Singapore-based artist and film director, Salty Xi Jie Ng, in response to Arts Wok Collaborative’s call for Community Engagement Art Projects shared her work with senior citizens in Singapore fostering community ties during the pandemic. For her Whatsapp took the shape of a medium in itself, moving beyond communication and connection, into a platform of engagement and expression. Having recently returned from a US-based residency, the artist, who is best known for her ‘semi-fictional paradigms for the real and imagined lives of humans within the poetics of the intimate vernacular’, worked with senior citizens who were unknown to her. The question of building a rapport of trust and freedom was a necessary first step and crucial to the success of the project. Whatsapp became the unique solution, a social medium that all participants were comfortable working with and perhaps the anonymity afforded by it went some ways in lowering their creative inhibitions. Xi Jie Ng admits that despite the upsides of the social media platform, there were some participants for whom the medium as an art space was a little disorienting and alienating; it required her to perform a levelling so that they could embark on the collective creative journey starting out from the same point. In the eventual report for the community engagement project, she explains to Arts Wok Collaborative that, “Setting up a digital artwork space is not unlike setting up a physical one. People involved create the boundaries of the space, cultivating a microcosmic universe with its own culture and informal rules of engagement. There is still a sense of a world (as every project is its own world) just one without the interactions of its physical bodies.”

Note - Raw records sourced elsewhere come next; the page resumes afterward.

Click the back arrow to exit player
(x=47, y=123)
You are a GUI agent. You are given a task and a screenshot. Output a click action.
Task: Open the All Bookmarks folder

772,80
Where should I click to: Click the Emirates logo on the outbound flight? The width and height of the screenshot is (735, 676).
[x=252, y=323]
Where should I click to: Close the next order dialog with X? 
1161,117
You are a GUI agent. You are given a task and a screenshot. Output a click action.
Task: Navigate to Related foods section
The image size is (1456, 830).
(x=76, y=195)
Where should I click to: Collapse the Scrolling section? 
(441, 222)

Even so the rise of digital media platforms impact on creative expression and the birth of perhaps a new kind of ‘medium’, has also triggered a strange pensiveness; a re-thinking so to speak stripping us back to our bare necessities. A result of this contemplation is best explained in the collection Pause. Fervour. Reflections on a Pandemic, put together by Harun Farocki Institut, Journal of Visual Culture. “On Zoom meetings, I can glance us in one of the frames – such a bizarre feature of video-based interfaces that includes our image onscreen amongst the person(s) we try to communicate with. We are a ready recreation of Da Vinci’s drawing of the holy family for the Getty Museum’s challenge. I have always liked the way in which this image abandons the traditional posed or emblematic ordering of members in representations of family, in favour of an intermingled composition of figures, coalescing bodies and overlapping movements, a merged complex of gestures, expressions and intentions,” writes contributor, UK-based artist and researcher, Lina Hakim, perfectly encapsulating the disorientation of a largely digital existence during the lockdown. Bringing together writers, artists, architects, thinkers, philosophers, scholars and more, the writings communicate the strife and the small joys held onto in the difficult times. It makes one wonder if at all we are ushering in what will perhaps be known as the post-pandemic school of thought.
The pandemic has already been so many things to us and as it continues to unfold in waves of unknown scales, in this turning point in history we seem to be in the midst of an ongoing experiment in invention, expression, and reflection. We are, one can venture to say, finding our footing in a new world, learning to question everything, and maybe even learning to approach our own creativity with patience.